Collegeport is an unincorporated community in Matagorda County, Texas, United States.

Founded on May 25, 1908, Collegeport is located on Tres Palacios Bay, which outlets into Matagorda Bay. Despite the community's name, there is no college in Collegeport, although the Texas State Technical College Marine Education Center is located across Tres Palacios Bay in Palacios, a 25-minute drive away.

==History==

===Early days===
Collegeport was acquired through a 9000 acre land purchase in 1908. Ranchers Jonathan Edward Pierce and Abel Brown Pierce sold their land to developer Burton D. Hurd. In the agreement Hurd would develop a town that would include a college and a port on the Trespalacios Bay.

Families began relocating to Collegeport, also called the "Town of Opportunity", after an advertising venture by Hurd that promoted the area's mild climate and the prospective farming lands.

===Growth===

A year after the land purchase, Collegeport officially opened Hotel Collegeport and was home to a Federated Church consisting of 14 denominations. As of 1912, the town boasted a population of 496, with a Business Men's League of 90 members, an Episcopal Church, a Woman's Club with a roster of 86 members, and a brick school house that was under construction. Collegeport also claimed the first free public library in the county. Professor Will Travis opened the Gulf Coast University of Industrial Arts and proceeded to make deals with the pioneer orange growers from the north as part of a student labor program. A point of interest in Collegeport was its rail station and Pavilion that was perched over the bay.

Collegeport's State Bank was located on what is now Highway 1095 with a capital of $10,000, with Abel B. Pierce as president and J.B. McCain as cashier.

The town also had two newspapers in print: the Collegeport Chronicle and the Collegeport New Era.

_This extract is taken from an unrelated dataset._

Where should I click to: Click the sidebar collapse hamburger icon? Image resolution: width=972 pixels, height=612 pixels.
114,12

Collegeport had, at its peak, consisted of three hotels, a City State Bank, a telephone exchange, two hardware stores, a drugstore, two grocery stores, a barber shop, a planing mill, carpenters, blacksmiths, a boat building shop, doctors, a dentist, a veterinarian, a lawyer, a college, a high school, an ice house, a pavilion with boat services, and the Missouri Pacific Rail Station.

===Decline===

Despite Hurd's claims of Collegeport's mild and warm climate, freezes began to plague the town and its farmers. In 1914, a heavy freeze passed through, killing most of the crops. The aftermath of the freeze brought a drought and a disease that killed off most of the livestock. Families suffered many losses through the freeze, causing a number of families to move away from Collegeport.

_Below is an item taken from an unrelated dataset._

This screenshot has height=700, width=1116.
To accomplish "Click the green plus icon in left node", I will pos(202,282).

By 1935, the railroad depot was dismantled and rebuilt as the Mopac House. In 1961, Hurricane Carla moved in off the Gulf of Mexico, causing many of the original families to leave permanently.

==Present day==
As of 2008 Collegeport has two churches, a community center, the Mopac House, a volunteer fire department, and a post office.

==Education==
The area is within the Palacios Independent School District.

==Climate==
The climate in this area is characterized by hot, humid summers and generally mild to cool winters. According to the Köppen Climate Classification system, Collegeport has a humid subtropical climate, abbreviated "Cfa" on climate maps.